Records for processing START

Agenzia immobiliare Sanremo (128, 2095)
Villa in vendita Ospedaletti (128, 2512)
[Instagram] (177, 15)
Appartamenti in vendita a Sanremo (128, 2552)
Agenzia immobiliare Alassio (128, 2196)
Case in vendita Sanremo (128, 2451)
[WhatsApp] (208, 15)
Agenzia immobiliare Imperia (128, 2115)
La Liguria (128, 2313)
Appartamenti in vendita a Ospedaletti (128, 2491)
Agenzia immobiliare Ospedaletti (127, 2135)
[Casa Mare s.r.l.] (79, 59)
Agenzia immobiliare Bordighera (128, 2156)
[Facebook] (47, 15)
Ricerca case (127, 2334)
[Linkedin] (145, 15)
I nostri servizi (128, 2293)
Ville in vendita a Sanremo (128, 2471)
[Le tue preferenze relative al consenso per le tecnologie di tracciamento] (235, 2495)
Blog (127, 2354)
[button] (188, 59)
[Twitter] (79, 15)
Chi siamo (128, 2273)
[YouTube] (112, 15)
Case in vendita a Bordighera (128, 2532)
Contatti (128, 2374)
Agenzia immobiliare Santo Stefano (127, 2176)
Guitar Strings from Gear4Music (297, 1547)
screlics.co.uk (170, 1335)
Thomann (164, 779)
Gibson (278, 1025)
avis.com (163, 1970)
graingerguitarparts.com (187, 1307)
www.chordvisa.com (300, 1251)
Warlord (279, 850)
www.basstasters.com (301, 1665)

Records for processing END

» Requirement
Please output the exact lines of the records above, beginning with the first and stopping after the line that holds "avis.com (163, 1970)", and nothing else.

» Answer to the exercise
Agenzia immobiliare Sanremo (128, 2095)
Villa in vendita Ospedaletti (128, 2512)
[Instagram] (177, 15)
Appartamenti in vendita a Sanremo (128, 2552)
Agenzia immobiliare Alassio (128, 2196)
Case in vendita Sanremo (128, 2451)
[WhatsApp] (208, 15)
Agenzia immobiliare Imperia (128, 2115)
La Liguria (128, 2313)
Appartamenti in vendita a Ospedaletti (128, 2491)
Agenzia immobiliare Ospedaletti (127, 2135)
[Casa Mare s.r.l.] (79, 59)
Agenzia immobiliare Bordighera (128, 2156)
[Facebook] (47, 15)
Ricerca case (127, 2334)
[Linkedin] (145, 15)
I nostri servizi (128, 2293)
Ville in vendita a Sanremo (128, 2471)
[Le tue preferenze relative al consenso per le tecnologie di tracciamento] (235, 2495)
Blog (127, 2354)
[button] (188, 59)
[Twitter] (79, 15)
Chi siamo (128, 2273)
[YouTube] (112, 15)
Case in vendita a Bordighera (128, 2532)
Contatti (128, 2374)
Agenzia immobiliare Santo Stefano (127, 2176)
Guitar Strings from Gear4Music (297, 1547)
screlics.co.uk (170, 1335)
Thomann (164, 779)
Gibson (278, 1025)
avis.com (163, 1970)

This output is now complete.